Tuesday January 31, 2023

Officials Accused of Working Against Town’s Best Interests
By Stewart Lytle, Reporter

GEORGETOWN – In his resignation letter as the town’s Conservation Agent, Steven Przyjemski accused town officials last week of conducting “an all-out attack” on the Conservation Commission (ConComm).
He also wrote, “Georgetown is being manipulated against the best interests of the town and its residents.”
Town Administrator Orlando Pacheco denied conducting “a witch hunt” against Przyjemski and the ConComm, the volunteer board that oversees the agent’s work and enforces environmental regulations.

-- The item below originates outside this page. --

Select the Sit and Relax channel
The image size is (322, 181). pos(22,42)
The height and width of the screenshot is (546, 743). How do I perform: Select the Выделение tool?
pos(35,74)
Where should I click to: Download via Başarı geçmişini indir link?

“Mr. Przyjemski makes a number of allegations about bullying, targeting and harassment without actually describing what had actually occurred,” Pacheco wrote. His email response was accompanied by seven documents, including a timeline of events between the agent and himself.
Select Board member Amy Smith wrote: “I believe that, yes, at times, the Select Board has been in conflict with the Conservation Commission and its staff.”

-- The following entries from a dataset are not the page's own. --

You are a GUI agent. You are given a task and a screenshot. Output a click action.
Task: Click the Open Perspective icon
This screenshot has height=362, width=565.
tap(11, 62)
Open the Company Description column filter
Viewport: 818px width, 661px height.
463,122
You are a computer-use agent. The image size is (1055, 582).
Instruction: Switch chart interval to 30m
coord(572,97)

“This comes from the tension that exists between environmental regulation and economic development. Environmental regulation is established by state and municipal bylaws, and the purpose of the ConComm is to uphold those. Rather than falling into the common trap of seeing regulations as obstacles, we as a Board should find a way to partner with the Commission to both create economic growth and preserve a healthy town ecology. It’s not a zero-sum game,” Smith wrote.
Smith was the only Select Board member to respond to the request by The Town Common for a comment on Przyjemski’s resignation letter.

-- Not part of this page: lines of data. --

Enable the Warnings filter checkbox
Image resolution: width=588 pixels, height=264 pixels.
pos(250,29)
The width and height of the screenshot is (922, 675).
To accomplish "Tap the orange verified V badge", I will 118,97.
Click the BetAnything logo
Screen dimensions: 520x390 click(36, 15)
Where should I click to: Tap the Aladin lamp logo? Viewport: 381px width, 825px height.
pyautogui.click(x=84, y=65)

Long-time ConComm chair Carl Shredder said earlier, “Steve was working in a hostile environment for too long.” He described it as a “sad situation” and said Przyjemski was “so stressed” that Shredder feared he would have a heart attack if he continued to work at Town Hall.
Przyjemski, the conservation agent for 17 years, filed a police report last year, claiming that Pacheco shouted at him and attempted to force open his locked office door during a heated exchange in Town Hall. The Select Board considered the report in a closed session.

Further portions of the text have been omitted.